• _DESCRIPTION DE LA TÂCHE_
Poursuivez le texte sur l'intégration de l'ENS LSH dans la recherche lyonnaise en reprenant juste après sa dernière phrase.

• _PASSAGE FOURNI_
-------------------------
Lors du dernier quadriennal, l’ENS LSH a obtenu une co-accréditation pour les écoles doctorales (ED). Après reconfiguration à mi-quadriennal, l’ENS LSH est cohabilitée avec ces ED :

- ED 446, école doctorale HSH, humanités et sciences humaines, directeurM. Bruno GELAS, Lyon 2, ENS LSH,

- ED 342, école doctorale SSD, sciences des sociétés et du droit,directrice Mme Claude-Isabelle BRELOT, Lyon 2, ENS LSH,

- ED 339, école doctorale ECOGEST, économie et gestion, directeur M. Claude PELLEGRIN, Lyon-2, ENS LSH.

- École doctorale sciences cognitives (Lyon-1, Lyon-2, ENS LSH)

Il est envisagé que l’école doctorale « Sciences des sociétés et du droit » soit également co-accréditée par Lyon-3 et devienne « École doctorale Sciences des sociétés » ; il est également envisagé qu’une école doctorale soit demandée pour la philosophie avec Lyon-3 et Grenoble-2.

L’intégration des EC et des équipes de l’ENS LSH dans des laboratoires lyonnais a facilité la mise en place, à la rentrée 2004, de 27 spécialités recherche du master de l’ENS LSH cohabilitées avec Lyon 2, Lyon 3 et alii.

 

En résumé, les équipes de l’ENS sont presque toutes intégrées dans des UMR CNRS-Lyon 2. Il ne restait que le Centre d’études poétiques de Jean-Marie Gleize (67 L SC) qui refusait de voir la justesse politique de la ligne politique d’assimilation au nom d’une « licence poétique » qu’on lui accordait bien volontiers et, au vrai, il n’avait sans doute pas tous les torts ! Mais laissons-là la poésie et revenons à la politique universitaire… Les géographes ont résisté comme de beaux diables mais le processus de fusion est bien entamé et se réalise peu après avec la création de l’UMR EVS (Environnement, ville, société). L’Institut d’Asie Orientale (IAO) a choisi l’école comme tutelle principale. Un laboratoire sur les études politiques et l’économie politique, Triangle, existe désormais, avec une définition large (action, discours, pensée politique et économique) de son champ de recherche… Tout cela non sans péripéties et difficultés, mais c’est fait ! On peut dire qu’à ce moment-là les SHS sont structurées sur Lyon, sur la base de « l’alliance » Lyon 2-ENS LSH mais avec la présence de Lyon-3 à l’occasion de la création de l’UMR de géographie. On note que ce travail sur la recherche va de pair avec la mise en place de masters recherche à la rentrée 2004, un autre aspect de l’intégration de l’école dans les SHS de Lyon ; mais, cet aspect, ce sera à Christine de Buzon, ma voisine de bureau de l’époque, de le traiter si elle le veut bien puisqu’elle était au premier chef responsable de ce dossier-là !
-------------------------
• _INFORMATIONS ENREGISTRÉES_
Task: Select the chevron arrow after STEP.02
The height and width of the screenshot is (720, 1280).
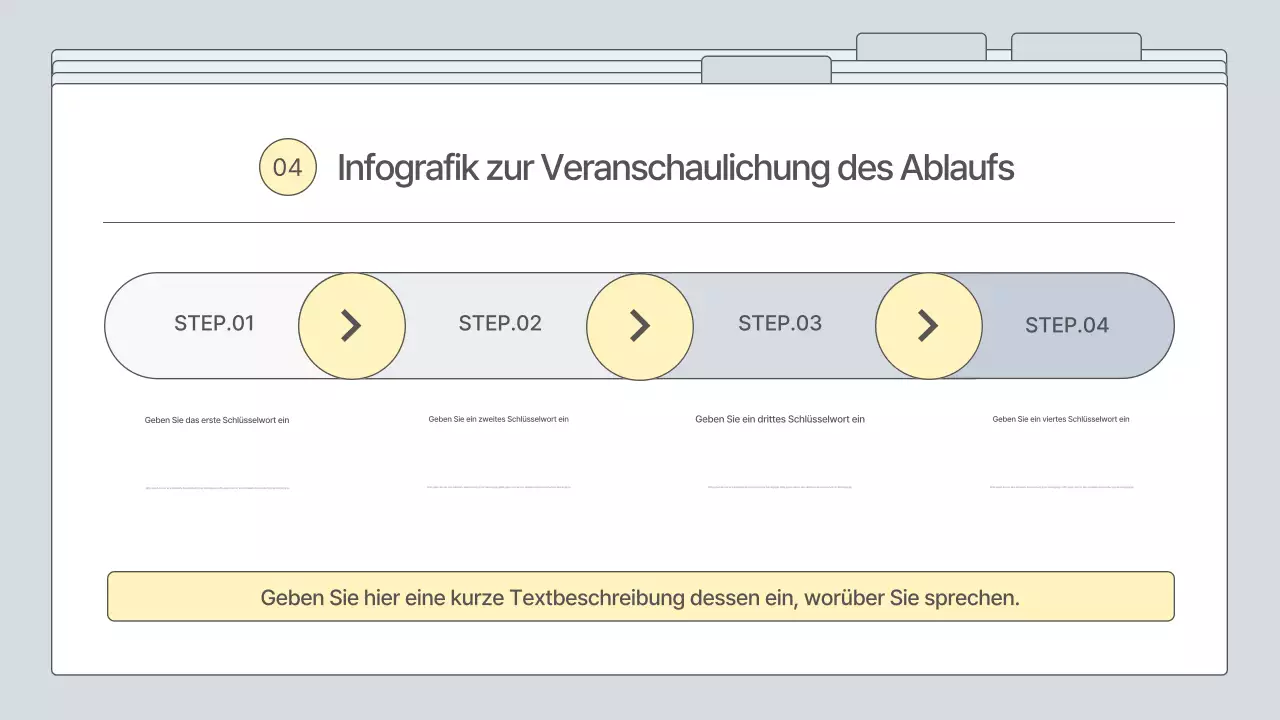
-------------------------
• _RÉSULTAT ATTENDU_
Cette structuration se modifie un peu par la suite, mais en gros, elle demeure telle quelle et fonctionne plutôt bien malgré les tensions qui réapparaissent régulièrement entre les établissements. Je pense d’ailleurs que si les SHS tiennent leur rang dans l’université lyonnaise c’est à la présence de ce fort potentiel de recherche que nous le devons. Au moment où j’ai commencé à écrire ces lignes, le projet d’université-cible remettait en cause son existence, dès lors que l’université Lyon-2 n’en faisait pas partie et les bonnes paroles sur les partenariats qu’on ne manquerait pas de mettre en fonction n’étaient pas pour me convaincre. Depuis, la résistance de l’université de Saint-Étienne, dont le CA a voté à une large majorité contre le projet de statuts de l’université cible, a fait arrêter, au moins pour le moment, ce projet. Si, de ce fait, il faut remettre l’ouvrage sur le métier, eh bien, que l’on tienne compte du potentiel SHS lyonnais, qu’on reparte de ce qui existe et qui a marché et marche. Il n’y aura pas de forte université lyonnaise sans les centres de recherche SHS, il n’y a pas de structuration des SHS sans Lyon 2 et l’IEP et sans ce qui reste de l’ENS LSH (les labos de Descartes, comme on dit maintenant). À bon entendeur salut !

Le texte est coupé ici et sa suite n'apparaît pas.